> **TASK TO CARRY OUT**
Convert the rows from the beginning up to and including the line with "(x=90, y=12)" into a Markdown table with columns named Number and Content. Skip blank lines and leave the pictures out.

> **EXERCISE INPUT**
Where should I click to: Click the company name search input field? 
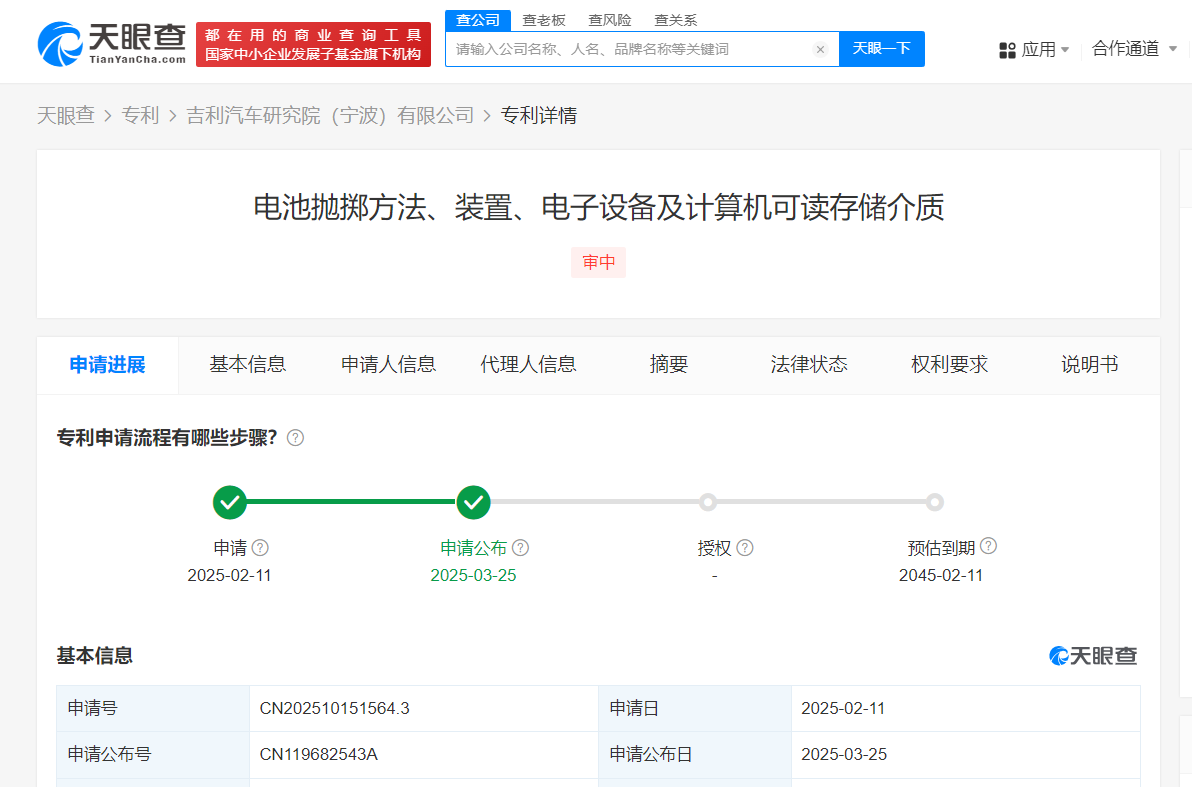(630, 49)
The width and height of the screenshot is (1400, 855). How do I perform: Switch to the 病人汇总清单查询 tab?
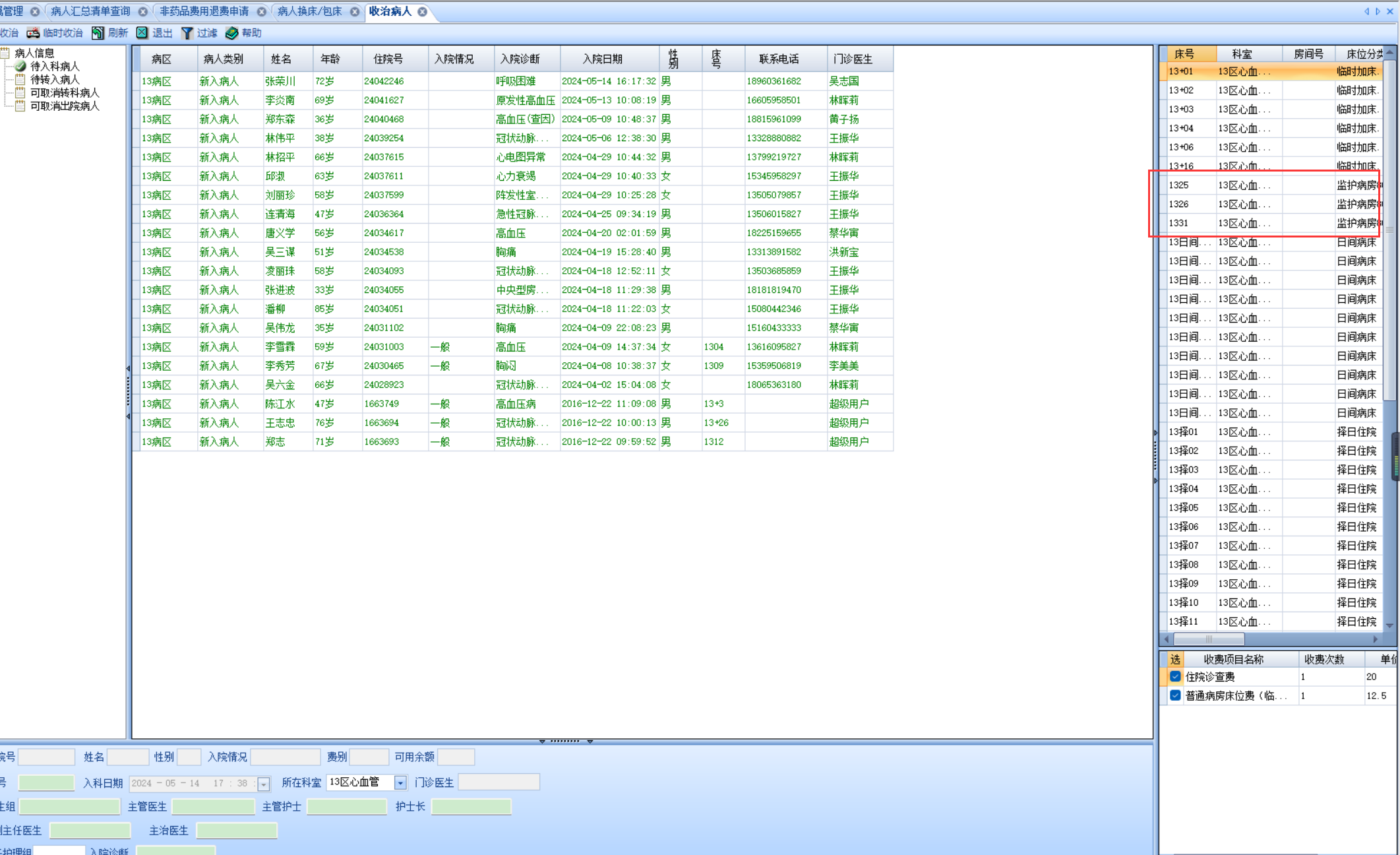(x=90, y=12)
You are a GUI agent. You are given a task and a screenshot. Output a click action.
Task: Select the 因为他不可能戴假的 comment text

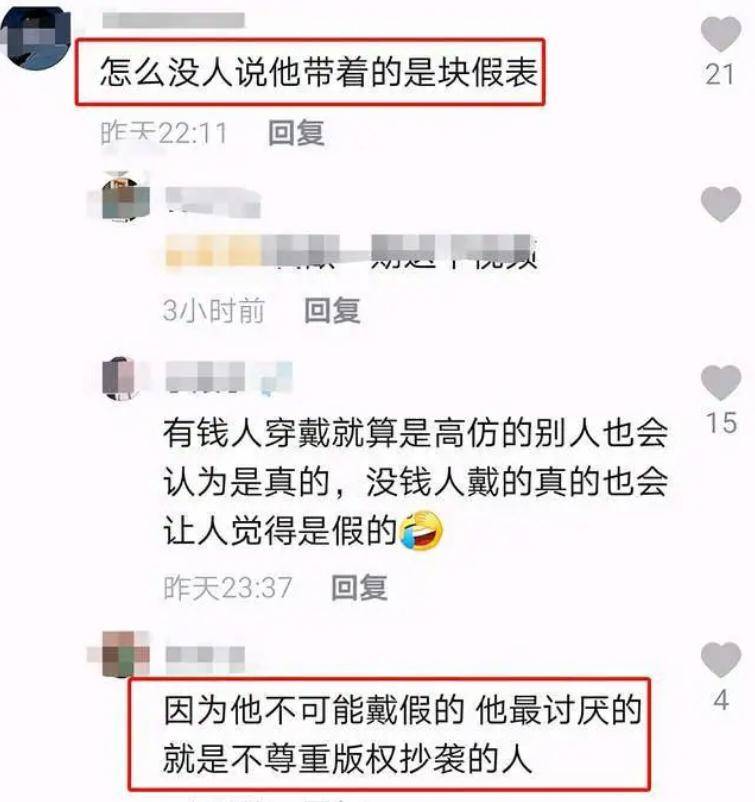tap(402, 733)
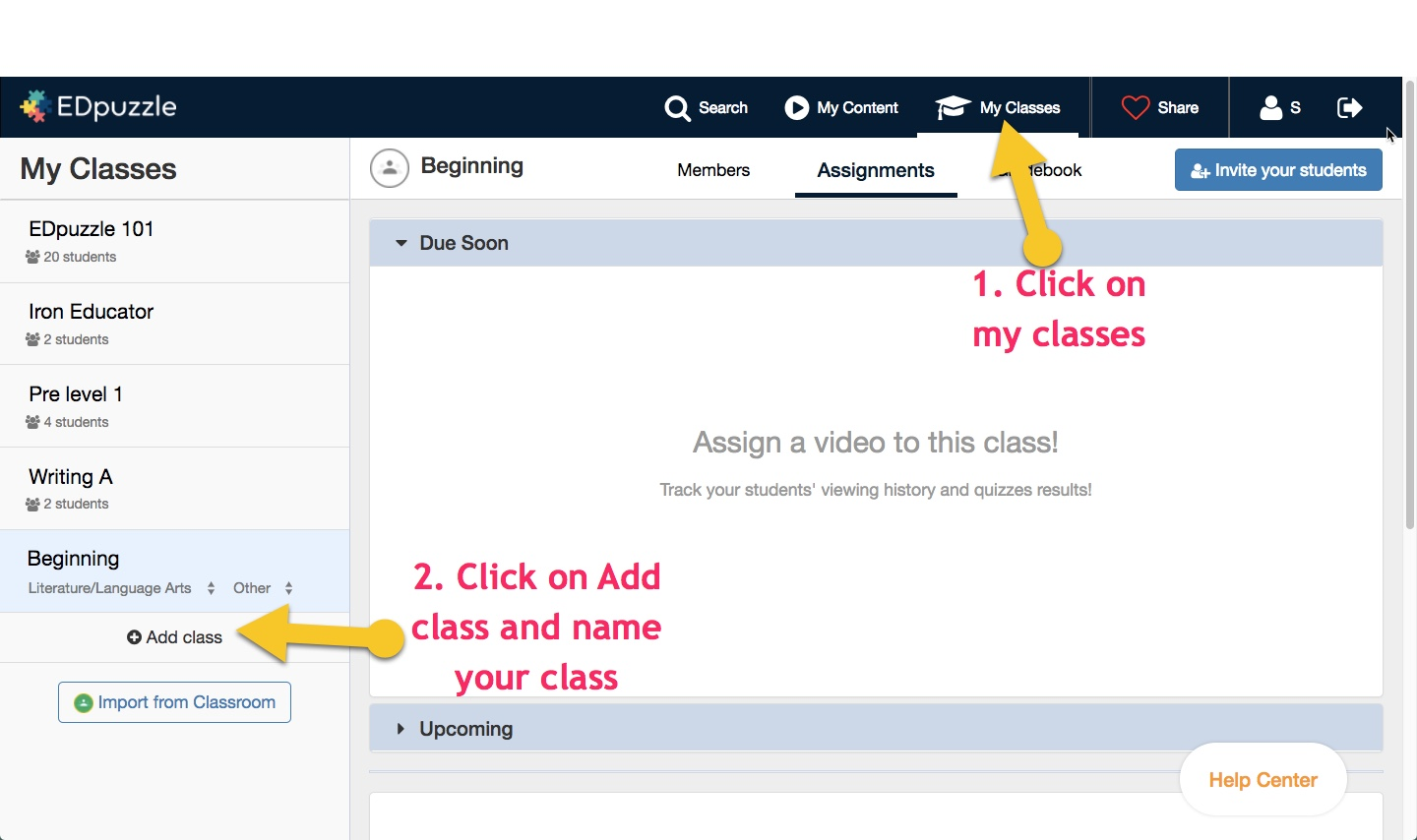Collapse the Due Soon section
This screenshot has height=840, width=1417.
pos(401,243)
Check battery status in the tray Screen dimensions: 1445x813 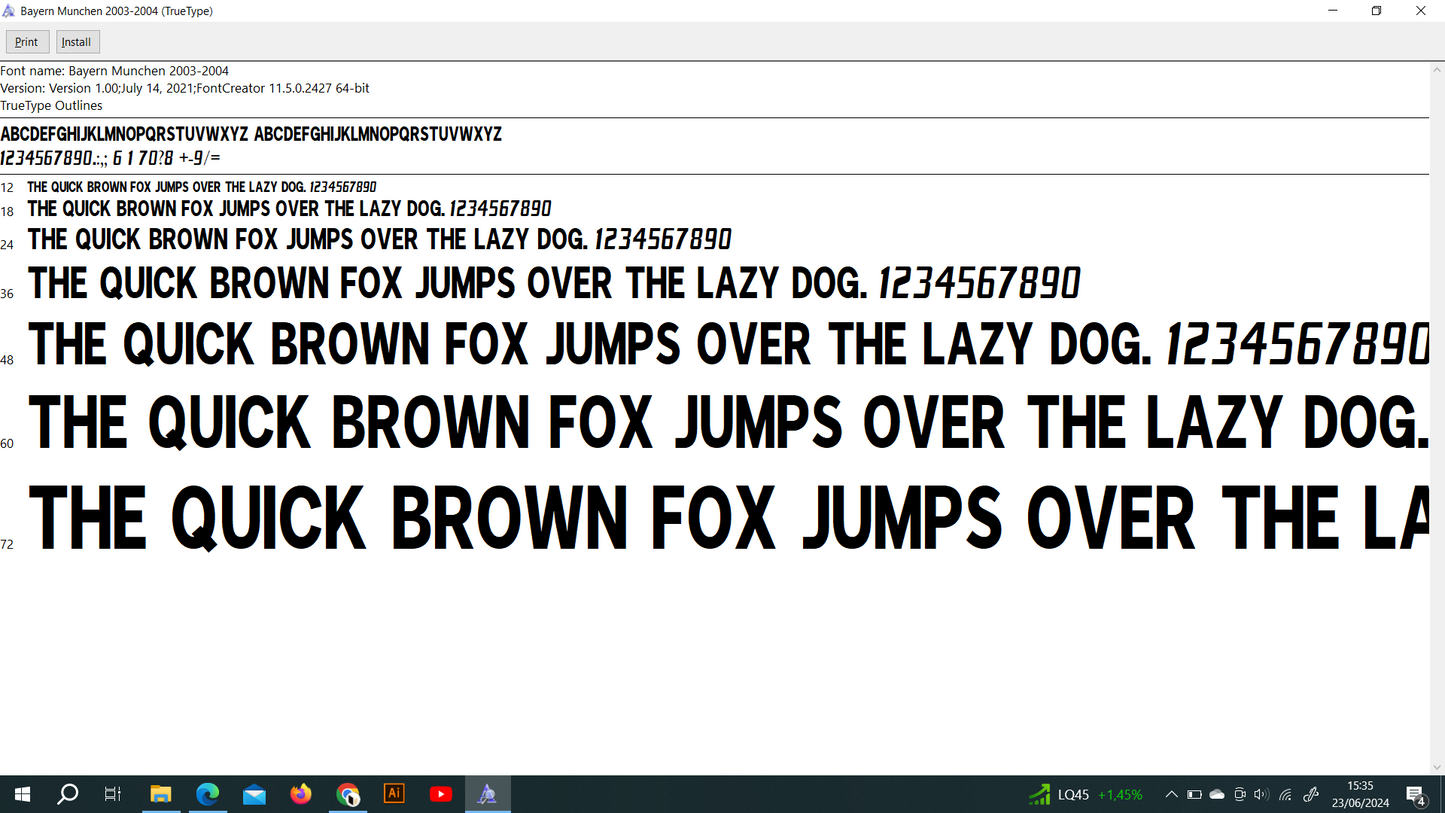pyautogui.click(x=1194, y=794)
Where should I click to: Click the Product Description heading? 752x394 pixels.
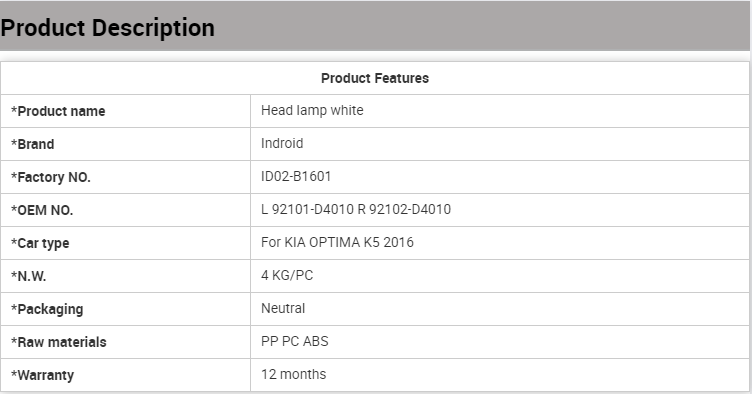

> **THE ANSWER**
| Number | Content |
|---|---|
| 1 | Where should I click to: Click the company name search input field?  |
| 2 | (630, 49) |
| 3 | The width and height of the screenshot is (1400, 855). How do I perform: Switch to the 病人汇总清单查询 tab? |
| 4 | (x=90, y=12) |